VERSO SABATO

Südtirol-Padova, -2 alla supersfida. Il confronto: gli attacchi

Südtirol-Padova, -2 alla supersfida. Il confronto: gli attacchi

L'analisi dei reparti offensivi delle due formazioni che si giocheranno il campionato

Tommaso Rocca

Detto dei reparti arretrati delle due formazioni è tempo di analizzare dal centrocampo in su in vista della gara di sabato che vale una stagione. L'attacco biancoscudato è il migliore del campionato con 59 reti all'attivo (+1 sul Renate). Di queste ben 30 marcature sono arrivate lontano dall'Euganeo (miglior attacco esterno) a testimonianza che non c'è molta differenza tra il modo di giocare in casa o in trasferta. Nelle 3 trasferte giocate in campionato con mister Oddo i biancoscudati sono sempre andati a segno, contro Albinoleffe (1-2), Juve U23 (1-2) e Pro Vercelli (0-1), più in generale non sono riusciti a segnare in solo 3 gare fuoricasa: la sconfitta con la Feralpi e i pareggi a reti inviolate con Virtus Verona e Fiorenzuola. Chiricò e Ceravolo sono i migliori marcatori a quota 11 reti seguiti da capitan Ronaldo a 7 conditi però da ben 11 assist. Chiricò e Ceravolo sono appaiati anche come bomber da trasferta della squadra (per entrambi 5 reti fuoricasa e 6 in casa). Imprescindibile la loro presenza nella gara di sabato. A centrocampo con il brasiliano ci sarà con ogni probabilità Dezi mentre l'ultimo posto se lo giocano Hraiech, che sta tornando in condizione dopo un infortunio e Della Latta protagonista principe nella cavalcata dello scorso anno che in questa stagione ha visto calare il suo rendimento in zona gol (comunque 6 reti all'attivo in stagione). Più difficile vedere dal primo minuto Settembrini o gli "adattati" Jelenic e Germano che potrebbero giocare in mediana uno spezzone di partita vista la loro duttilità. Davanti Chiricò (a destra) e Ceravolo (al centro) sono praticamente certi del posto nonostante il bomber ex Ternana e Parma arrivi da una prestazione difficile condita da un rigore sbagliato. A sinistra Bifulco sembrerebbe la scelta più logica in una gara che i biancoscudati devono comunque vincere, ma occhio a Jelenic, giustiziere degli altoatesini proprio in questo stadio appena una settimana fa.
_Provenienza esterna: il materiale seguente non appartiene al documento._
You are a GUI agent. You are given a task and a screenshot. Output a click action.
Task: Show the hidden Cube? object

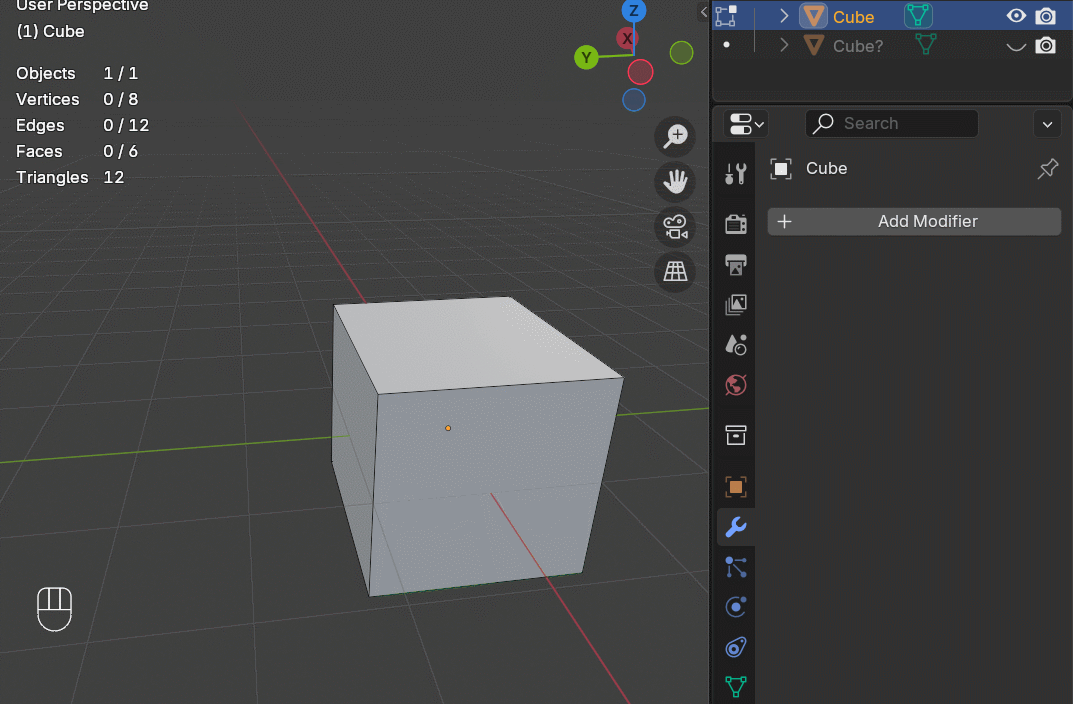click(1015, 45)
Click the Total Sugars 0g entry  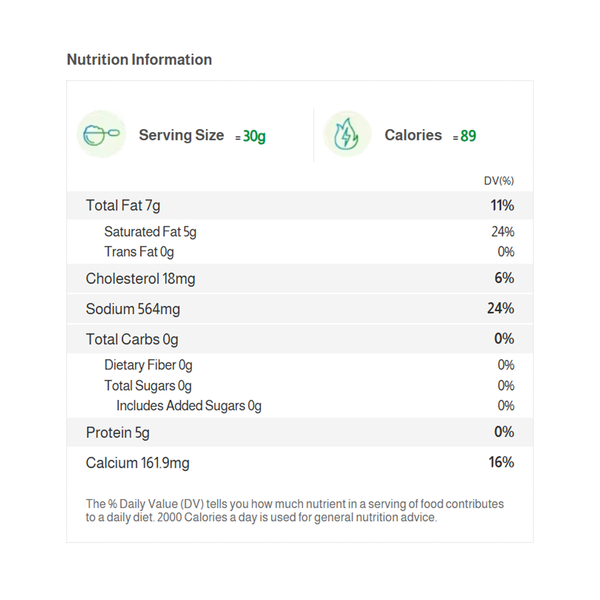pyautogui.click(x=147, y=386)

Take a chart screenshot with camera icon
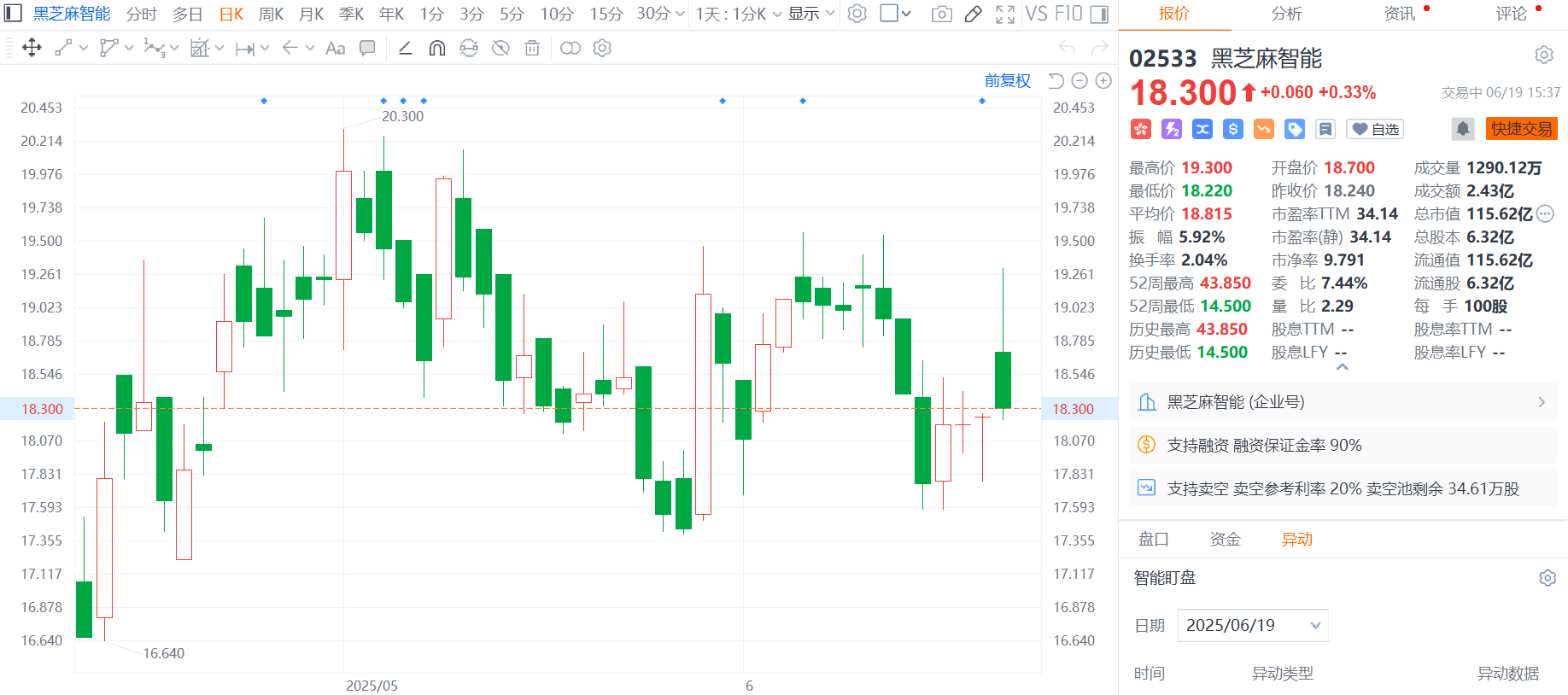(942, 14)
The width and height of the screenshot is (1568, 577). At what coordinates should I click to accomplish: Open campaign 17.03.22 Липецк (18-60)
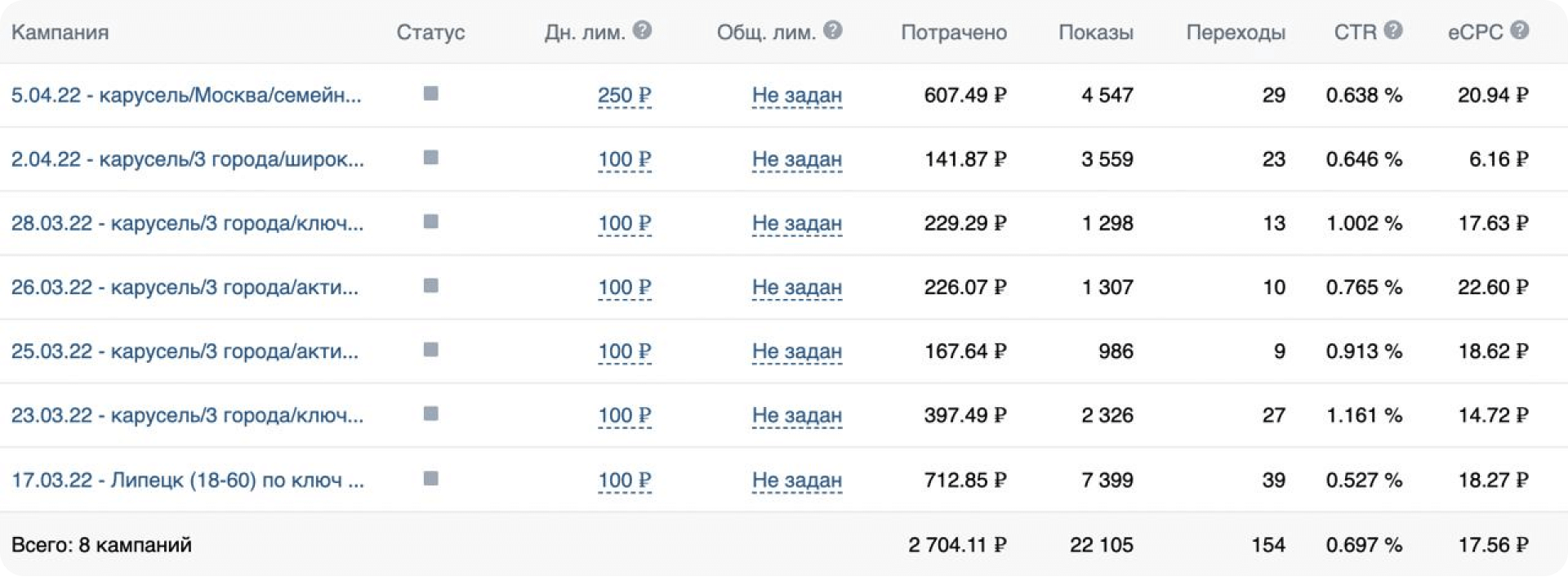[188, 480]

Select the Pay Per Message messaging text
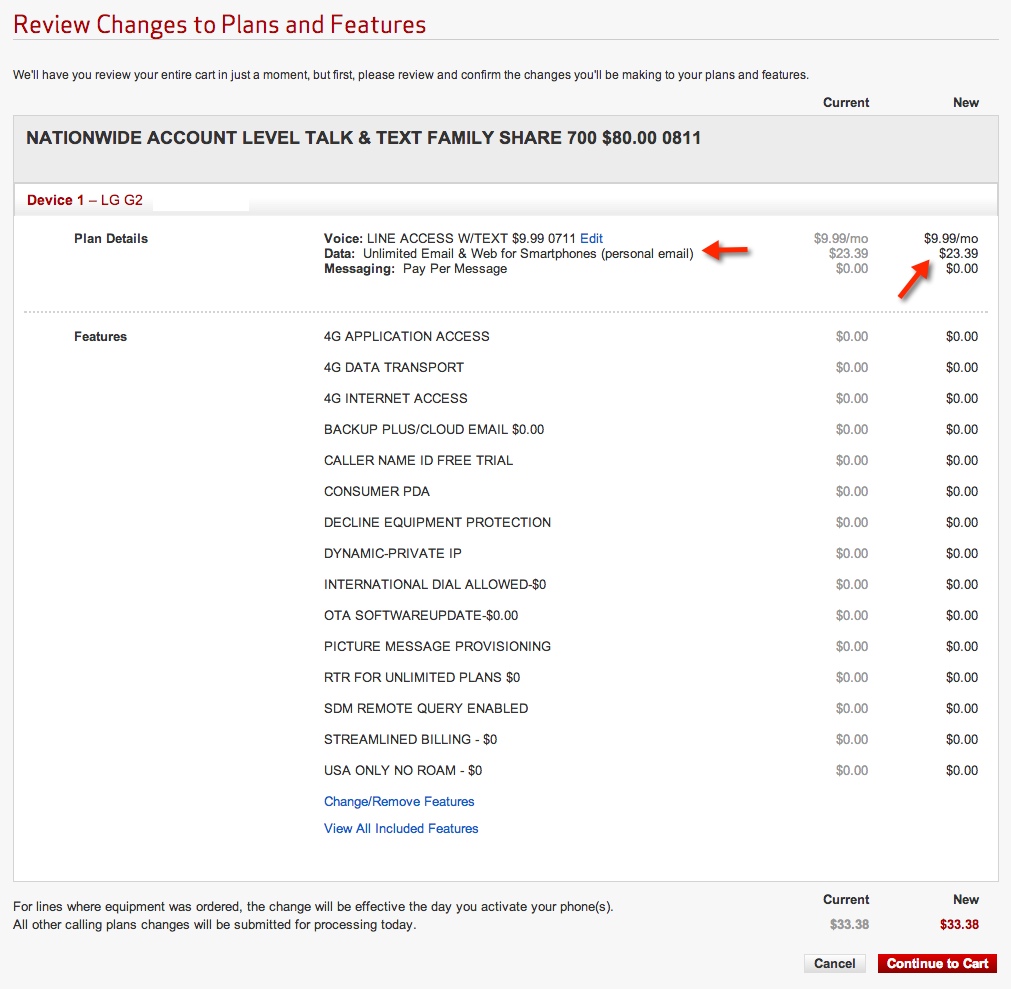(x=454, y=269)
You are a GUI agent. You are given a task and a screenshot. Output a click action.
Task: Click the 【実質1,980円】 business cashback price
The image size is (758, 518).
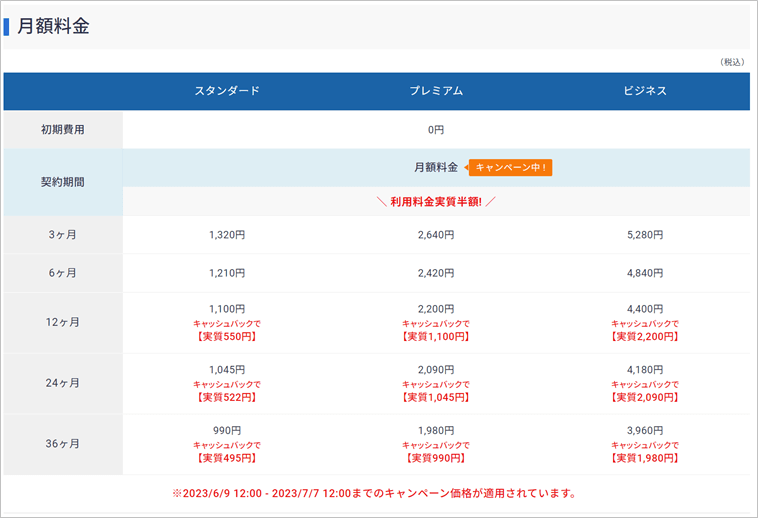point(644,458)
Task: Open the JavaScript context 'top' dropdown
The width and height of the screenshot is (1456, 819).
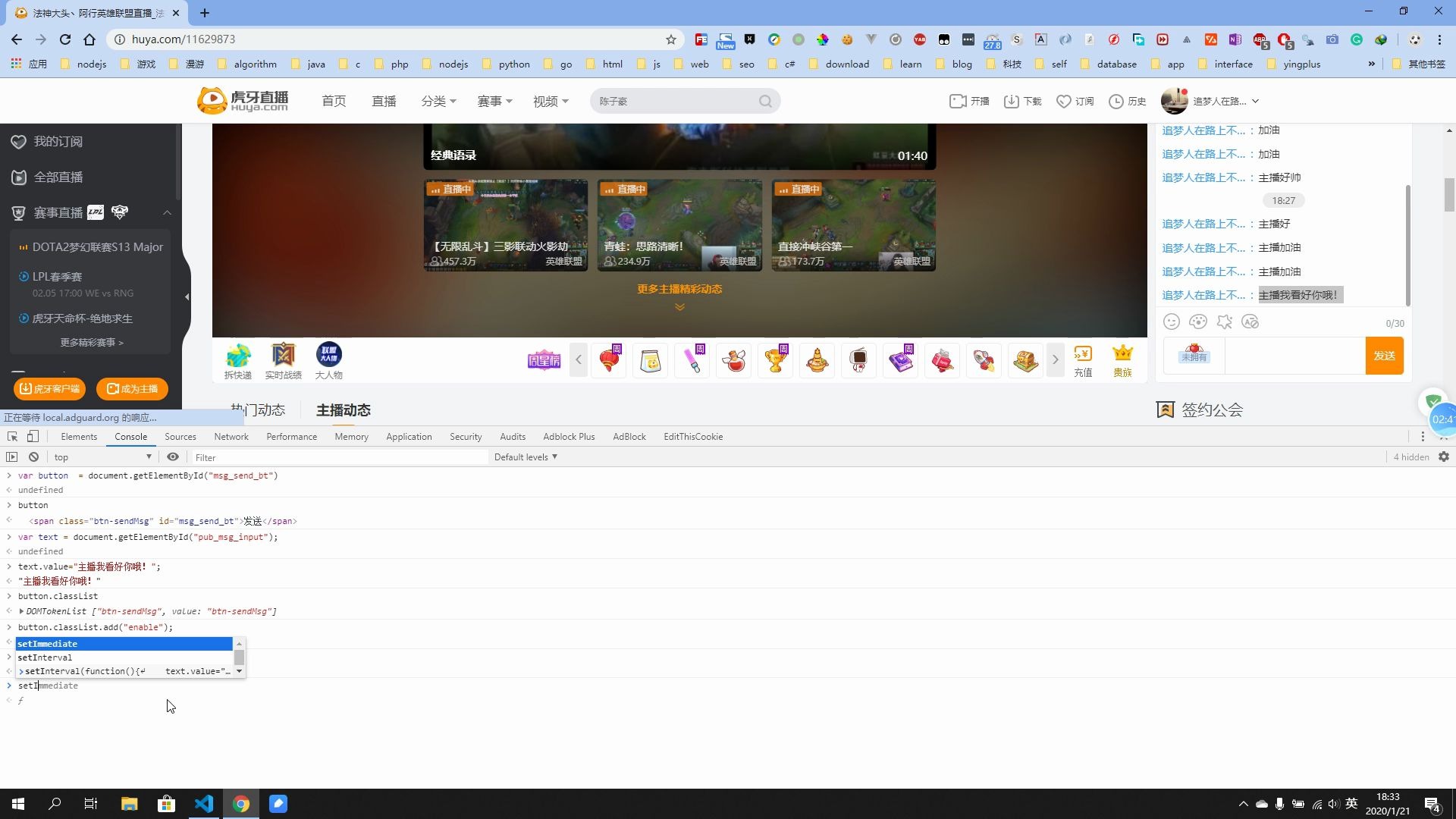Action: 102,457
Pronti a subentrare a gara in corso invece ci sono i vari Santini, Cissè e Terrani.

Dal canto suo il Südtirol è solo il quinto attacco del campionato con 47 reti all'attivo di cui 25 segnate davanti ai propri sostenitori che ne fanno il sesto attacco interno del girone. I sudtirolesi sono andati a segno in tutte le gare interne ad eccezione degli 0-0 con Giana Erminio e Pro Patria e per ben 7 volte hanno conquistato i tre punti con il minimo sforzo, ovvero con l'1-0, a testimonianza che è la solidità la forza della formazione di Javorcic. Escludendo le 14 reti in stagione di Francesco Galuppini, segnate tutte con la maglia del Renate visto che da quando è a Bolzano non ha ancora timbrato, il miglior marcatore dei biancorossi è Daniele Casiraghi con 9 reti. Il trequartista ex Gubbio è anche il miglior assistman della squadra con 9 passaggi decisivi per le reti dei compagni. Condivide con Davide Voltan la palma di miglior marcatore del Druso (6 reti per entrambi) con il giocatore padovano di nascita e che ha vestito da giovane (esordendo in serie B) la maglia biancoscudata che non ha mai segnato in trasferta. Con 7 reti totali c'è Matteo Rover, ultimamente sempre titolare per mister Javorcic e che ad inizio stagione trovava meno spazio. Da valutare le condizioni fisiche del nigeriano Odogwu che di recente ha avuto problemi fisici ed è pur sempre stato in grado di segnare 5 reti. Possibile che le scelte ricadano su Casiraghi e Voltan dietro ad una punta centrale che potrebbe essere Rover o Michael De Marchi, arrivato a gennaio in prestito dal Pescara e già autore di 3 reti. A centrocampo la garanzia è Fabian Tait, 29 enne capitano da otto stagioni in biancorosso. Con lui dovrebbe giocare un altro ex biancoscudato ovvero Jeremie Broh mentre la terza maglia se la giocheranno Emanuele Gatto e l'altro arrivo del mercato invernale, l'ex Brescia Ismail H'Maidat. Quel che appare certo è che Javorcic si affiderà a quel 4-3 e fantasia che magari in confronto alle aspettative ha segnato poche reti ma sicuramente ha pagato dividendi visto il cammino fatto fino a qui dalla squadra altoatesina.